João Baptista Herkenhoff
Quando
criança, em Cachoeiro, o ritual das cinzas me assustava. O sacerdote,
fazendo uma cruz, colocava partículas das cinzas na testa dos fiéis, que
se postavam em fila. Não eram as cinzas que me causavam arrepio, mas a
frase fúnebre, pronunciada com augusta solenidade: “Memento homo, quia
pulvis es, et in pulverem reverteris.” (Lembra-te, homem, de que és pó e
em pó te hás de tornar).
A
Quarta-Feira de Cinzas assinala o início da Quaresma. Não só a Igreja
Católica celebra o tempo quaresmal. Também a Igreja Luterana, a Igreja
Presbiteriana, a Igreja Anglicana e outras Igrejas Cristãs debruçam-se,
com reverência, nesta quadra do calendário, à face do mistério do Cristo
que foi crucificado e ressuscitou.
Algumas
Igrejas Cristãs, que guardam a Quaresma, não adotam o ritual da
imposição das Cinzas, uma tradição católica que leva milhões de pessoas
às igrejas, pelo mundo afora.
Nestes
tempos de Ecumenismo, de um Papa profundamente ecumênico, todos os
cristãos devem dar as mãos para construir um mundo mais humano.

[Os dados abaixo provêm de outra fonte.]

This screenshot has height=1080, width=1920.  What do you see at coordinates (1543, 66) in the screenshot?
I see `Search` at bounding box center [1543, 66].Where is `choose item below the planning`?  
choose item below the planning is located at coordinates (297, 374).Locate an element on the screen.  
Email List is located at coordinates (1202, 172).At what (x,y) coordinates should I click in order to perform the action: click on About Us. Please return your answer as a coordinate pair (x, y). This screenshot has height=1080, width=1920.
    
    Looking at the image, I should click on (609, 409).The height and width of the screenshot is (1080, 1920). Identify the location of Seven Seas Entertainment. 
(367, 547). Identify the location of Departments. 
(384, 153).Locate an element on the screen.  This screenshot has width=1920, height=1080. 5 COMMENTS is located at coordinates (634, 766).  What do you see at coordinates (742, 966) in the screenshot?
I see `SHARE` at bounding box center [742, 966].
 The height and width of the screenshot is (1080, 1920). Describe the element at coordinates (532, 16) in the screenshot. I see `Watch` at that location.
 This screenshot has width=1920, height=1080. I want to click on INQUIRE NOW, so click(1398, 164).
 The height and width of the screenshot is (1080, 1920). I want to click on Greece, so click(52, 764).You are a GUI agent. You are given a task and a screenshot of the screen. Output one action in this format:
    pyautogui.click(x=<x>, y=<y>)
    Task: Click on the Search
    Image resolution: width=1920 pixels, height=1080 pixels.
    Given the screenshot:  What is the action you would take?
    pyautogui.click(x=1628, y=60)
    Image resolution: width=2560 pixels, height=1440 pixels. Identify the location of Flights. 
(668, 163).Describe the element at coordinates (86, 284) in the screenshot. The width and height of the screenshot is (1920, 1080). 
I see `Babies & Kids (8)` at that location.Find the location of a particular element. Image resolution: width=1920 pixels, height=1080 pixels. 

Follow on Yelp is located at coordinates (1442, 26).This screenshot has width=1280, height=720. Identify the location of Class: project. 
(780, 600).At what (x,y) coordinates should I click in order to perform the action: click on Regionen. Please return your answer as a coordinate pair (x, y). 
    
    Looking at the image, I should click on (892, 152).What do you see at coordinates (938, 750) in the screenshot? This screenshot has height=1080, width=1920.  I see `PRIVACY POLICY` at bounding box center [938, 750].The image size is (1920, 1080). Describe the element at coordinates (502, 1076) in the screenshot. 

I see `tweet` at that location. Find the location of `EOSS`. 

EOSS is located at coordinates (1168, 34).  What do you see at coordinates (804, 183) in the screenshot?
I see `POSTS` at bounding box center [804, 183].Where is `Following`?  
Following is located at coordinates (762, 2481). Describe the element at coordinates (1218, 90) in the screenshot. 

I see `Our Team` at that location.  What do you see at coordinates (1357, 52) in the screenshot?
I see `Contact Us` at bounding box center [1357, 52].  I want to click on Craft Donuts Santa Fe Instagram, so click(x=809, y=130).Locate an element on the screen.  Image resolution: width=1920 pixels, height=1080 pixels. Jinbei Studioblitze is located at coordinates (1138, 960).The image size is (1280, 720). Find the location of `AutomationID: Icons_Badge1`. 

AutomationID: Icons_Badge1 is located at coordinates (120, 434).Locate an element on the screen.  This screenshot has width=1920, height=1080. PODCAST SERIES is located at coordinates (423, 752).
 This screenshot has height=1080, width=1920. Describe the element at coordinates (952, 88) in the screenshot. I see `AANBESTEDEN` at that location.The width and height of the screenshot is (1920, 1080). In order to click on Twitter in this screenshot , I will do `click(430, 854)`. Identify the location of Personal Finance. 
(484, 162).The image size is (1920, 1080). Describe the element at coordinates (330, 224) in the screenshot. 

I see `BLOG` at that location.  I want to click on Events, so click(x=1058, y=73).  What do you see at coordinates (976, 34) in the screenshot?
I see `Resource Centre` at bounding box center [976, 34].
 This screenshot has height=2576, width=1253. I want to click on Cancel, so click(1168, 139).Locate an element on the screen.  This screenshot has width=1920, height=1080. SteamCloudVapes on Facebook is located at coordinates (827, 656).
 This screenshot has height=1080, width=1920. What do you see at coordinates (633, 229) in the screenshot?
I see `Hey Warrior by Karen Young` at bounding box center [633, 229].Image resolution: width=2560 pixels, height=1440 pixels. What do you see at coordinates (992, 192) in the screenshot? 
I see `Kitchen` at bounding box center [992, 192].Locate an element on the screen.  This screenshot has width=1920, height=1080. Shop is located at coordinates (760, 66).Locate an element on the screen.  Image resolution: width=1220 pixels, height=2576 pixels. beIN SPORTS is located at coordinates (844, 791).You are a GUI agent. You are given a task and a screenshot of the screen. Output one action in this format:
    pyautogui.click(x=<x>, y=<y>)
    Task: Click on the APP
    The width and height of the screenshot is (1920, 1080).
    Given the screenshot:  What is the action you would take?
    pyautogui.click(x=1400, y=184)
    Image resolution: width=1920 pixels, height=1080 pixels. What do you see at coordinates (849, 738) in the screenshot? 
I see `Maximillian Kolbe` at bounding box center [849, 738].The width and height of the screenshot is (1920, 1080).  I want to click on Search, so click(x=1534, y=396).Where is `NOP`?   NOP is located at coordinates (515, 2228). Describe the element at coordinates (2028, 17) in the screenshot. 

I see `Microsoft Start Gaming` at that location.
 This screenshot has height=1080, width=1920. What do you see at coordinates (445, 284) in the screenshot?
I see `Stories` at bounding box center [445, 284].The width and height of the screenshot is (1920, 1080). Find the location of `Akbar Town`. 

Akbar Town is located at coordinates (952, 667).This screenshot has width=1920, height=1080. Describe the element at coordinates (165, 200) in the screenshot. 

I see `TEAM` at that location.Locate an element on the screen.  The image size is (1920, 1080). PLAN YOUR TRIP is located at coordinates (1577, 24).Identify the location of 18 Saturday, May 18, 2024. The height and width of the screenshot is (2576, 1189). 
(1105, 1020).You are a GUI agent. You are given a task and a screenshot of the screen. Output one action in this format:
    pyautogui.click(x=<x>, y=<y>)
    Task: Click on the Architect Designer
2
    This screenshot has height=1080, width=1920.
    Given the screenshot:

O
Cristo pediu a unidade, o Cristo quer a unidade, o Cristo é a unidade.
Para
além do domínio cristão, creio que celebram a memória do Crucificado,
mesmo sem pronunciar Seu Nome (Mateus, 7, 21), todos aqueles que
abominam as exclusões e as discriminações, todos que lutam para
construir um mundo de Fraternidade.
A promessa de Jesus Cristo, na última Ceia, não pode, de forma alguma, encerrar-se nos arraiais da fé católica.
Onde
se celebre a Ceia cristã, em memória do Ressuscitado, na Esperança do
advento do Reino definitivo e na luta pelo Reino provisório, que deve
ser um Reino de Justiça, ali se repete a Ceia do Senhor.
Eucaristia
e Justiça são inseparáveis. Comunga o Senhor Jesus quem comunga o
Irmão, quem socorre o fraco, quem enfrenta a onipotência do opressor,
quem se solidariza com o oprimido.
Jesus
Cristo pode estar em toda parte. Mas o Cristo está sobretudo no meio
dos operários, nas favelas, nos hospitais, nas prisões. Ali onde estão
os pequeninos, os desabrigados, os marginalizados, ali está o Cristo
Libertador, como anúncio de Esperança, consolo dos aflitos, auxílio dos
que sofrem.
O livro do Deuteronômio contém este preceito:
"Buscarás a Justiça, unicamente a Justiça, para que possas viver".
Buscarás a Justiça, e não apenas aprovarás ou aplaudirás a Justiça — esta é a advertência do Profeta.
Na segunda parte do versículo temos a conclusão: para que possas viver.
A Justiça é condição de sobrevivência. Só uma sociedade justa pode sobreviver.